Carlo lo disse con la calma tagliente di chi deve riportare una decisione già presa.
«Noemi non farà più parte del nostro mondo.»
La frase, pronunciata a voce bassa ma chiara, cadde nell’abitacolo dell’auto come una porta che si chiude.
Mauro guidava con la concentrazione che era ormai la sua armatura. Loretta era seduta dietro, abbracciata a Carlo, la sua testa poggiata sulla spalla di lui, le mani intrecciate. Sul volto ora aveva lo stesso colore di chi ha ricevuto una notizia dolente. Non era rabbia, non ancora: era un dispiacere dolceamaro, come la sensazione di un brivido che sfuma.

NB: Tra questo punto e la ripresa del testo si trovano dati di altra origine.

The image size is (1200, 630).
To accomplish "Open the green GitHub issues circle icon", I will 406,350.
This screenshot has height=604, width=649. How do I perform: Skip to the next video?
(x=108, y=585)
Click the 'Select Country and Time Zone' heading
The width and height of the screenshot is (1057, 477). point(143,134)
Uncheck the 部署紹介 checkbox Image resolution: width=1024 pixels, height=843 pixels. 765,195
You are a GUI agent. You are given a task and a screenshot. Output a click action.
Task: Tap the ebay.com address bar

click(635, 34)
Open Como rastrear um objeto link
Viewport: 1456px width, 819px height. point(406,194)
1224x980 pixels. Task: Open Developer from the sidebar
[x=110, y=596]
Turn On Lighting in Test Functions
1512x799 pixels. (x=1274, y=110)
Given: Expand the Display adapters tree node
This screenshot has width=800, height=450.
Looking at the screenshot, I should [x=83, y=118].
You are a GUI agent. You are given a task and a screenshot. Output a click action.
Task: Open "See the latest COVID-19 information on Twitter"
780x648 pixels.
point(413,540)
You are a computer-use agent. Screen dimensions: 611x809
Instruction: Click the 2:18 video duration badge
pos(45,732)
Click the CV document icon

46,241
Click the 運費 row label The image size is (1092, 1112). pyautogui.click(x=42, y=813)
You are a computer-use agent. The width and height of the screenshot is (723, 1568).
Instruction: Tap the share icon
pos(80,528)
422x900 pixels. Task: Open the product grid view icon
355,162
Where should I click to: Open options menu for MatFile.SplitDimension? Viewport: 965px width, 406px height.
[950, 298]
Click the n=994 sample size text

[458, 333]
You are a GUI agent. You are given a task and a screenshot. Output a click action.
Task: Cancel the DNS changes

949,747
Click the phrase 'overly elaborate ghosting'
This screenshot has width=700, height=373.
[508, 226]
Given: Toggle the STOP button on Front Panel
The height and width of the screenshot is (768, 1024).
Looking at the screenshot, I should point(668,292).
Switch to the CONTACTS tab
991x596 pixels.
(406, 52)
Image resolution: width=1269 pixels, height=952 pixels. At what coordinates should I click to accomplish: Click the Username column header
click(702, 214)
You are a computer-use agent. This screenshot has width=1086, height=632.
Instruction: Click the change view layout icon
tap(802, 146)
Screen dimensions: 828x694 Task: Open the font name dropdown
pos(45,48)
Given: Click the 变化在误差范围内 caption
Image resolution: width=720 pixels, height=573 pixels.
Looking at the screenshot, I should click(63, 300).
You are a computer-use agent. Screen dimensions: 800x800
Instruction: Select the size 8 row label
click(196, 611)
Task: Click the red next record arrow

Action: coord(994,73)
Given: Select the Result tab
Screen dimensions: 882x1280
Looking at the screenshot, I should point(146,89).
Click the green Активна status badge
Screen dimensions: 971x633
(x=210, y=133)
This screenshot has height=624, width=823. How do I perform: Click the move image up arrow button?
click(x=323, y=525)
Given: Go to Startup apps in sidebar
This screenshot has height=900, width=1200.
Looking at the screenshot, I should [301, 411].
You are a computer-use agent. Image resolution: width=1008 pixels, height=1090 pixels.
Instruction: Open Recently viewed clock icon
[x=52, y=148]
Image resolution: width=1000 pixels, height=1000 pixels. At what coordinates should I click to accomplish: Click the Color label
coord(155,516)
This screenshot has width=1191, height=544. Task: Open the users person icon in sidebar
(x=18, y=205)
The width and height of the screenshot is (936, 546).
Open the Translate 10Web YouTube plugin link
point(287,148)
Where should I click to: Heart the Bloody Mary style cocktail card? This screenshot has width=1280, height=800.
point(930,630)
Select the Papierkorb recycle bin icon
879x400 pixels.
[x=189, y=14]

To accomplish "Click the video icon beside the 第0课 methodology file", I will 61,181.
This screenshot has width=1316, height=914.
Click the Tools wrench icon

«Torna sempre in Brasile in questo periodo,» spiegò Carlo, senza bisogno di aggiungere altro. «Si riprende le cose che sono sue.»
Loretta sentì la parola “Brasile” diventare un’eco lontana: i ricordi dei giorni passati insieme — la complicità, il piacere condiviso, la carica erotica dei gesti — affiorarono come fotografie che si sgranano: perfette nel lumicino, sfocate ai bordi.
Nel silenzio, ognuno tenne il proprio ruolo. Mauro osservava la strada, ma i suoi occhi tradivano un paesaggio interiore diverso: sorpresa, un filo di dolore che non sapeva dove posare, e insieme una calma che gli permetteva di assorbire, piatto dopo piatto, quello che veniva. Carlo, invece, parve volersi svuotare: la voce neutra, una punta di amarezza solo quando pronunciò il nome di Noemi come si cita un’assenza. Loretta stringeva la mano di Carlo più forte, quasi per non lasciar andare il filo caldo di quelli ultimi giorni.
«Ci siamo goduti bene il tempo che abbiamo avuto.» La sua fu una constatazione, ma con un sottofondo di rimpianto.
Mauro esitò un istante, e poi, senza voltarsi troppo, confessò: «Vorrei che non finisse così. Che restasse qualcosa, che le nostra Loretta torni al centro.» Le sue parole furono lucide, sincere.
Loretta sentì il desiderio accumulato diventare impulso. Le ultime settimane con Noemi avevano spalancato il suo bisogno di essere guardata, di essere scelta, di respirare al centro. Si girò appena, a mezzobusto, la pelle illuminata dalla luce che filtrava dal finestrino. «Voglio tornare al centro del nostro rapporto,» disse piano e con decisione. «Voglio che sia ancora io il cuore di questa storia, già da stanotte.»
Caro la strinse ancora di più a se.
Mauro incassò la richiesta come si accoglie un ordine d’amore: con rispetto e attenzione.
L’auto proseguì tra le luci dei lampioni che scivolavano sulle portiere; all’arrivo alla villetta, l’aria fredda li accolse come una sciarpa che separa il prima dal dopo.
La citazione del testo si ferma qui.